** START **
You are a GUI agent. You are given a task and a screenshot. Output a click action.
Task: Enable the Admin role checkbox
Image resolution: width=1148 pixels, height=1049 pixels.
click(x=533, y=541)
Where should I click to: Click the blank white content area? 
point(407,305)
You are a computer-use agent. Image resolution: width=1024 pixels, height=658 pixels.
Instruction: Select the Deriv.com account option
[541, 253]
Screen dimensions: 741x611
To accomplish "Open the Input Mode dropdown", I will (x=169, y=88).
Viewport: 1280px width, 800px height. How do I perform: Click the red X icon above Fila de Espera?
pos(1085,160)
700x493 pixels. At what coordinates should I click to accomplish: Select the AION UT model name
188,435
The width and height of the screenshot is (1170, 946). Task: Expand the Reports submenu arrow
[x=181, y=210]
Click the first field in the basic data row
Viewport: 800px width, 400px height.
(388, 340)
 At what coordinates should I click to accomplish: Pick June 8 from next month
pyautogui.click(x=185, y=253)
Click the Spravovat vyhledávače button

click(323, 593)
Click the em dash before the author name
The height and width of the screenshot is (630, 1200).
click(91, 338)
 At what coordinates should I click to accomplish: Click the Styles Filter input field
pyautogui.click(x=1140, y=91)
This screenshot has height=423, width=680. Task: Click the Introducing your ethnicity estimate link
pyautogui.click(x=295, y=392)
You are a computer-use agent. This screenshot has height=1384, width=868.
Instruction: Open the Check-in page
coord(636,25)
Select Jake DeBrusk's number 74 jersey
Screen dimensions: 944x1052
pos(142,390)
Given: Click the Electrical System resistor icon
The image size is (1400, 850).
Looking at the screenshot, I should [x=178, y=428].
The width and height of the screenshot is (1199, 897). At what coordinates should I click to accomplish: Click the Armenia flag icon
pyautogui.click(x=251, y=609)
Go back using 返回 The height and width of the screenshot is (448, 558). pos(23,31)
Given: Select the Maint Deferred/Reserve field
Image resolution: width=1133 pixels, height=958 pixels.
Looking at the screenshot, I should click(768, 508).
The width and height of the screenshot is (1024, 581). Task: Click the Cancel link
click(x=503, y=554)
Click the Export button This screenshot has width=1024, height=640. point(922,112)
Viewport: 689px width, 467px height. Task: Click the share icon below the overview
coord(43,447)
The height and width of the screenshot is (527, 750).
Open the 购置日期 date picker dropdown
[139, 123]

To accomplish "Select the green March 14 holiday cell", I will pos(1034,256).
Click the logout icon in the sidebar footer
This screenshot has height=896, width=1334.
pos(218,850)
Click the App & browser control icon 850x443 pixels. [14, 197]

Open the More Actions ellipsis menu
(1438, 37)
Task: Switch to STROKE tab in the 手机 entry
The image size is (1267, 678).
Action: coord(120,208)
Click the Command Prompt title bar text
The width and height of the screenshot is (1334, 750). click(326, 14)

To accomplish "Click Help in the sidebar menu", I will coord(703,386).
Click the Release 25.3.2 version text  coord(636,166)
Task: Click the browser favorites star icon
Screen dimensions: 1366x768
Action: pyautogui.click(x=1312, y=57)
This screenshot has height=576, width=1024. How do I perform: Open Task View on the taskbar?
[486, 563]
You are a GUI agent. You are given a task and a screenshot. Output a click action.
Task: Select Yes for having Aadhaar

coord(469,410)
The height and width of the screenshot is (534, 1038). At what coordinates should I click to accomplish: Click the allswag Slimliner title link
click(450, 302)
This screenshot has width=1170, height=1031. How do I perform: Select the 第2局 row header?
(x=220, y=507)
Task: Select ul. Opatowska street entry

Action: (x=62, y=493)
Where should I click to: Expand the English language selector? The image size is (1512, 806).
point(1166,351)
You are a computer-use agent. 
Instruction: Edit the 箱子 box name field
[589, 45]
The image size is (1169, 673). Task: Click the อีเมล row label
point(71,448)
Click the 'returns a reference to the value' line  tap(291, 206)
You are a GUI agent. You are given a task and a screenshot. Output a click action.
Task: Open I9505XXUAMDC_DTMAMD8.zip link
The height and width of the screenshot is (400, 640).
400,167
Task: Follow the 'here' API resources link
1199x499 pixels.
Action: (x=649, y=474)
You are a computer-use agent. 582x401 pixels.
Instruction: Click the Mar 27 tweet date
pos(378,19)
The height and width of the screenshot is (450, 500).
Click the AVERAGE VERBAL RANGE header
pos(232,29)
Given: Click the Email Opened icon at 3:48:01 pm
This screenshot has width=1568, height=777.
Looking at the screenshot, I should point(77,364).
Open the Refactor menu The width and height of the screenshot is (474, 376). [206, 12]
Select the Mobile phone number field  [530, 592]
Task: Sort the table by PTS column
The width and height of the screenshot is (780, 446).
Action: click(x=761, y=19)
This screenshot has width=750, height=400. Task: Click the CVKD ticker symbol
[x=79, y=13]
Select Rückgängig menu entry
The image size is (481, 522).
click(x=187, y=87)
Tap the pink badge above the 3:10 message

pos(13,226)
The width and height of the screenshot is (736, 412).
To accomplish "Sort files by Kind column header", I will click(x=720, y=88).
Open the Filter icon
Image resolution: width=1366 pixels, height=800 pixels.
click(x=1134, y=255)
** END **
PROMPT: Switch every "Image resolution" in the data above to "Image size" and give the lines again, with nothing else changed.

SOLUTION FOR THIS PROBLEM:
You are a GUI agent. You are given a task and a screenshot. Output a click action.
Task: Enable the Admin role checkbox
Image size: width=1148 pixels, height=1049 pixels.
click(x=533, y=541)
Where should I click to: Click the blank white content area? 
point(407,305)
You are a computer-use agent. Image size: width=1024 pixels, height=658 pixels.
Instruction: Select the Deriv.com account option
[541, 253]
Screen dimensions: 741x611
To accomplish "Open the Input Mode dropdown", I will (x=169, y=88).
Viewport: 1280px width, 800px height. How do I perform: Click the red X icon above Fila de Espera?
pos(1085,160)
700x493 pixels. At what coordinates should I click to accomplish: Select the AION UT model name
188,435
The width and height of the screenshot is (1170, 946). Task: Expand the Reports submenu arrow
[x=181, y=210]
Click the first field in the basic data row
Viewport: 800px width, 400px height.
(388, 340)
 At what coordinates should I click to accomplish: Pick June 8 from next month
pyautogui.click(x=185, y=253)
Click the Spravovat vyhledávače button

click(323, 593)
Click the em dash before the author name
The height and width of the screenshot is (630, 1200).
click(91, 338)
 At what coordinates should I click to accomplish: Click the Styles Filter input field
pyautogui.click(x=1140, y=91)
This screenshot has height=423, width=680. Task: Click the Introducing your ethnicity estimate link
pyautogui.click(x=295, y=392)
You are a computer-use agent. This screenshot has height=1384, width=868.
Instruction: Open the Check-in page
coord(636,25)
Select Jake DeBrusk's number 74 jersey
Screen dimensions: 944x1052
pos(142,390)
Given: Click the Electrical System resistor icon
The image size is (1400, 850).
Looking at the screenshot, I should [x=178, y=428].
The width and height of the screenshot is (1199, 897). At what coordinates should I click to accomplish: Click the Armenia flag icon
pyautogui.click(x=251, y=609)
Go back using 返回 The height and width of the screenshot is (448, 558). pos(23,31)
Given: Select the Maint Deferred/Reserve field
Image size: width=1133 pixels, height=958 pixels.
Looking at the screenshot, I should click(768, 508).
The width and height of the screenshot is (1024, 581). Task: Click the Cancel link
click(x=503, y=554)
Click the Export button This screenshot has width=1024, height=640. point(922,112)
Viewport: 689px width, 467px height. Task: Click the share icon below the overview
coord(43,447)
The height and width of the screenshot is (527, 750).
Open the 购置日期 date picker dropdown
[139, 123]

To accomplish "Select the green March 14 holiday cell", I will pos(1034,256).
Click the logout icon in the sidebar footer
This screenshot has height=896, width=1334.
pos(218,850)
Click the App & browser control icon 850x443 pixels. [14, 197]

Open the More Actions ellipsis menu
(1438, 37)
Task: Switch to STROKE tab in the 手机 entry
The image size is (1267, 678).
Action: coord(120,208)
Click the Command Prompt title bar text
The width and height of the screenshot is (1334, 750). click(326, 14)

To accomplish "Click Help in the sidebar menu", I will coord(703,386).
Click the Release 25.3.2 version text  coord(636,166)
Task: Click the browser favorites star icon
Screen dimensions: 1366x768
Action: pyautogui.click(x=1312, y=57)
This screenshot has height=576, width=1024. How do I perform: Open Task View on the taskbar?
[486, 563]
You are a GUI agent. You are given a task and a screenshot. Output a click action.
Task: Select Yes for having Aadhaar

coord(469,410)
The height and width of the screenshot is (534, 1038). At what coordinates should I click to accomplish: Click the allswag Slimliner title link
click(450, 302)
This screenshot has width=1170, height=1031. How do I perform: Select the 第2局 row header?
(x=220, y=507)
Task: Select ul. Opatowska street entry

Action: (x=62, y=493)
Where should I click to: Expand the English language selector? The image size is (1512, 806).
point(1166,351)
You are a computer-use agent. 
Instruction: Edit the 箱子 box name field
[589, 45]
The image size is (1169, 673). Task: Click the อีเมล row label
point(71,448)
Click the 'returns a reference to the value' line  tap(291, 206)
You are a GUI agent. You are given a task and a screenshot. Output a click action.
Task: Open I9505XXUAMDC_DTMAMD8.zip link
The height and width of the screenshot is (400, 640).
400,167
Task: Follow the 'here' API resources link
1199x499 pixels.
Action: (x=649, y=474)
You are a computer-use agent. 582x401 pixels.
Instruction: Click the Mar 27 tweet date
pos(378,19)
The height and width of the screenshot is (450, 500).
Click the AVERAGE VERBAL RANGE header
pos(232,29)
Given: Click the Email Opened icon at 3:48:01 pm
This screenshot has width=1568, height=777.
Looking at the screenshot, I should point(77,364).
Open the Refactor menu The width and height of the screenshot is (474, 376). [206, 12]
Select the Mobile phone number field  [530, 592]
Task: Sort the table by PTS column
The width and height of the screenshot is (780, 446).
Action: click(x=761, y=19)
This screenshot has width=750, height=400. Task: Click the CVKD ticker symbol
[x=79, y=13]
Select Rückgängig menu entry
The image size is (481, 522).
click(x=187, y=87)
Tap the pink badge above the 3:10 message

pos(13,226)
The width and height of the screenshot is (736, 412).
To accomplish "Sort files by Kind column header", I will click(x=720, y=88).
Open the Filter icon
Image size: width=1366 pixels, height=800 pixels.
click(x=1134, y=255)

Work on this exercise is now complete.